Le fils d’un homme qui a été accusé, puis acquitté en lien avec l’attentat d’Air India en 1985 a été formellement prévenu par la Gendarmerie royale du Canada (GRC) que sa vie pourrait être menacée, a appris CBC.
Hardeep Malik, un homme d’affaires de Surrey, en Colombie-Britannique, est le fils de Ripudaman Singh Malik, qui a été acquitté en 2005 des accusations – notamment de complot – en lien avec deux attentats à la bombe contre des appareils d’Air India qui ont entraîné la mort de 329 personnes en 1985.

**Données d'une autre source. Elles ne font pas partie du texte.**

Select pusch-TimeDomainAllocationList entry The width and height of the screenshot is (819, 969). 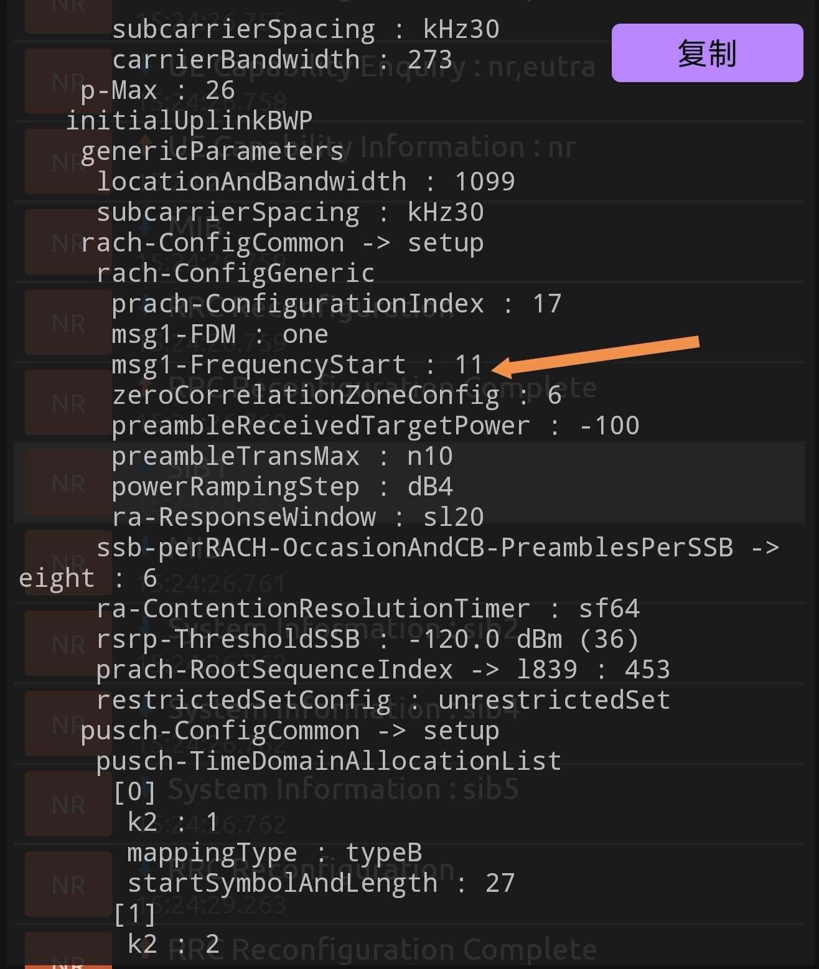(329, 762)

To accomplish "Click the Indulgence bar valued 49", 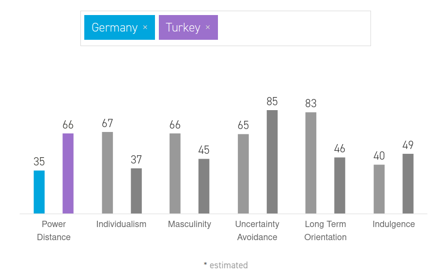I will 408,183.
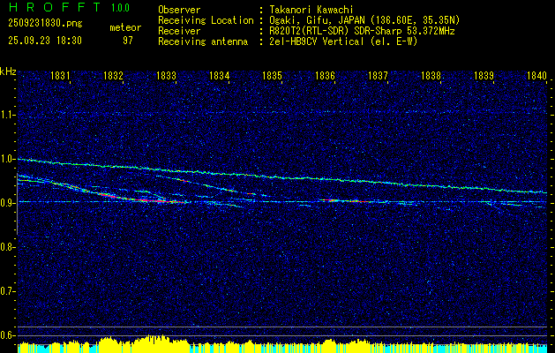This screenshot has height=353, width=555.
Task: Click the 0.6 frequency axis label
Action: 8,335
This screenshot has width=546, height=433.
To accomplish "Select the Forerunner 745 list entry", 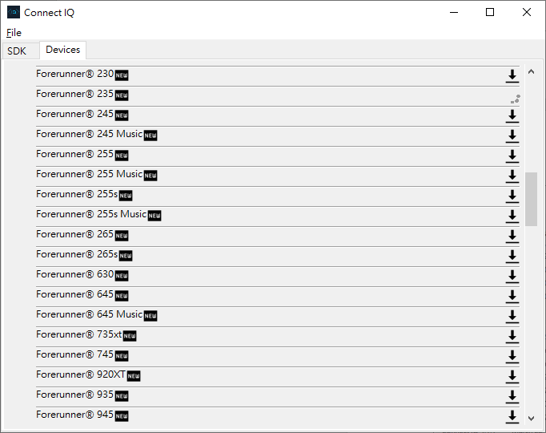I will (278, 356).

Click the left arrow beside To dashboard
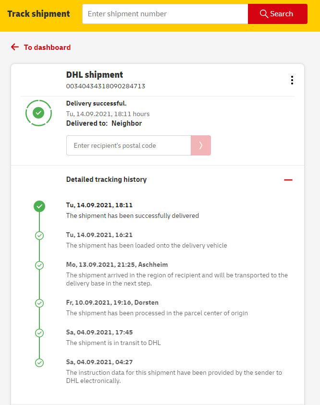[15, 47]
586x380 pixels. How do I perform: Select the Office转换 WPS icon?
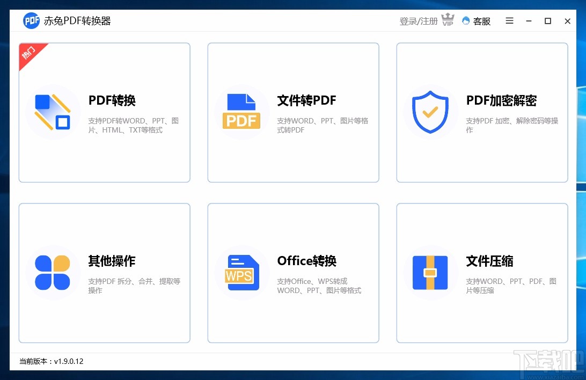(241, 273)
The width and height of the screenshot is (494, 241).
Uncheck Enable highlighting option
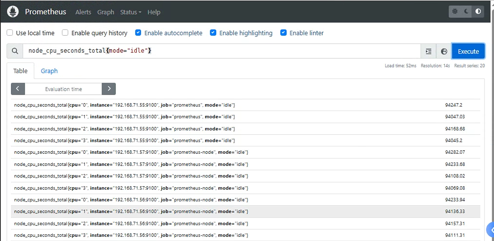point(213,33)
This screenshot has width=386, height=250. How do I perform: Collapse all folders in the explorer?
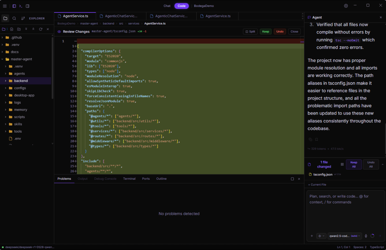tap(33, 29)
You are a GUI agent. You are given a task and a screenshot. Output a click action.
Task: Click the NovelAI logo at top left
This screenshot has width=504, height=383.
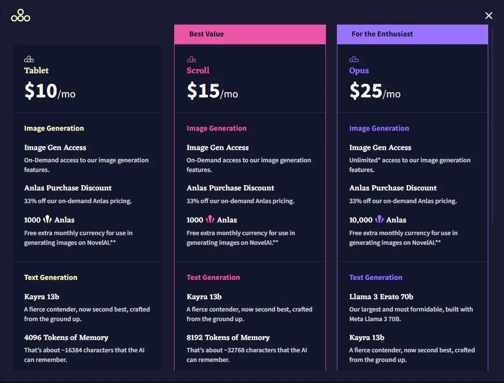pyautogui.click(x=21, y=15)
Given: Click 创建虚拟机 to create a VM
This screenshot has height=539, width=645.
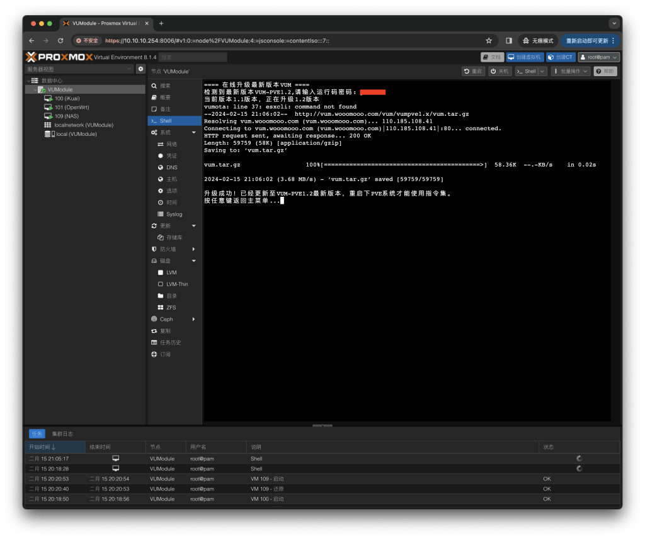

Ripudaman Singh Malik a été tué par balle le 14 juillet 2022 à Surrey, dans le Grand Vancouver.
CBC a appris que des enquêteurs de la GRC ont cherché à savoir si le gouvernement indien était à l’origine du meurtre de cet homme d’affaires riche et controversé. La police fédérale croit que New Delhi était impliqué dans le meurtre du leader séparatiste sikh Hardeep Singh Nijjar, survenu l’année dernière.
La veuve de M. Singh Malik ainsi que plusieurs autres membres de sa famille étaient en voyage en France, la semaine dernière, quand ils ont reçu un courrier de la GRC adressé à Hardeep Malik le mettant en garde contre un complot criminel à son endroit pouvant mettre sa vie en danger.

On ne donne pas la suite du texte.